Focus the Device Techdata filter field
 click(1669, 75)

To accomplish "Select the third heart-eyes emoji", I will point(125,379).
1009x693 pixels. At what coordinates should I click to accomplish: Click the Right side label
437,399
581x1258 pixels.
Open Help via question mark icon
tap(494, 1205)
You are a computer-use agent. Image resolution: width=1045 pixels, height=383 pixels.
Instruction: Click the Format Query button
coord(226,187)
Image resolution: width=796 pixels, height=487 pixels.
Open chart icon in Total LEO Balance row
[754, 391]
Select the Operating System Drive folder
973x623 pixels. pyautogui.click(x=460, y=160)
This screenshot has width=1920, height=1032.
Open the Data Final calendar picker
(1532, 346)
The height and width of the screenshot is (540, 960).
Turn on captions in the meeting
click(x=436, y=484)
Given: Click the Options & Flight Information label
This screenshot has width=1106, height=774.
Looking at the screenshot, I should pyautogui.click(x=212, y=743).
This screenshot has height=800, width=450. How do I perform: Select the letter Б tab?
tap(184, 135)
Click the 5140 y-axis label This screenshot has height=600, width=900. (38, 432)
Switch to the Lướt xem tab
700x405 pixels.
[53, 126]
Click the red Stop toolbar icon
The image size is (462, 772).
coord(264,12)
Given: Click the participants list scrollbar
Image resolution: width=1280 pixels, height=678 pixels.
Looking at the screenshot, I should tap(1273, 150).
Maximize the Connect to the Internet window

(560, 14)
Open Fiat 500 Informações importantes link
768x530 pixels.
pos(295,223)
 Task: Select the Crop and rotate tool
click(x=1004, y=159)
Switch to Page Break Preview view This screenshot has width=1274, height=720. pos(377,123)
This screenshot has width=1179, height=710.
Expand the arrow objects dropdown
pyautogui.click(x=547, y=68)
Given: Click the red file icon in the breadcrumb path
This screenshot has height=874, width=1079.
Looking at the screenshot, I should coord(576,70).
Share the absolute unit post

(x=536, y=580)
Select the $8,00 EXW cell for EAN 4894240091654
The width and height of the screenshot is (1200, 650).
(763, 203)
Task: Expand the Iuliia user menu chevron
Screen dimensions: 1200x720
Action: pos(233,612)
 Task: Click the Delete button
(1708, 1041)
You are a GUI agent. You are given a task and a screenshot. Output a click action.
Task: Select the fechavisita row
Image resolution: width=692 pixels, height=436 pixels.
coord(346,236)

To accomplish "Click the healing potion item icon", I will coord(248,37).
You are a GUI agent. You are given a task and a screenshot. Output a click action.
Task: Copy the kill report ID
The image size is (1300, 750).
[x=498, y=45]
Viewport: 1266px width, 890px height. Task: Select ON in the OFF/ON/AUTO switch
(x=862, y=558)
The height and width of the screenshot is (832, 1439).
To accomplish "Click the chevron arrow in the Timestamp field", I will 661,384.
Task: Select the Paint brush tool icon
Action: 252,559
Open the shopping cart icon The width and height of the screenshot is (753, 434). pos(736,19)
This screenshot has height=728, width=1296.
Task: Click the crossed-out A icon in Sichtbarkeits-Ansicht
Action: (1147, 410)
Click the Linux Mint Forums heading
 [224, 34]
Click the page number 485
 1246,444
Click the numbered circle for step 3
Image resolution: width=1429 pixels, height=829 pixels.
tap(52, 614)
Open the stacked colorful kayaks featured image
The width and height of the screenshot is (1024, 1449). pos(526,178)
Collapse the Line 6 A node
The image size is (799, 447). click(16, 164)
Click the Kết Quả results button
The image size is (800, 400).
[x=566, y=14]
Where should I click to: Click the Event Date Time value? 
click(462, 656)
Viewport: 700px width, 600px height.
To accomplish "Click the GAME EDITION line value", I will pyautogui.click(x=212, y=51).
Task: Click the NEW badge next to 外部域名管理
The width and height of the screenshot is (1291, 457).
________________
What to produce:
Give back, unchanged, the run of lines in the listing above that begins at the line containing "1009x693 pixels. At" and ends at the line containing "You are a computer-use", both included.

Completed task:
1009x693 pixels. At what coordinates should I click to accomplish: Click the Right side label
437,399
581x1258 pixels.
Open Help via question mark icon
tap(494, 1205)
You are a computer-use agent. Image resolution: width=1045 pixels, height=383 pixels.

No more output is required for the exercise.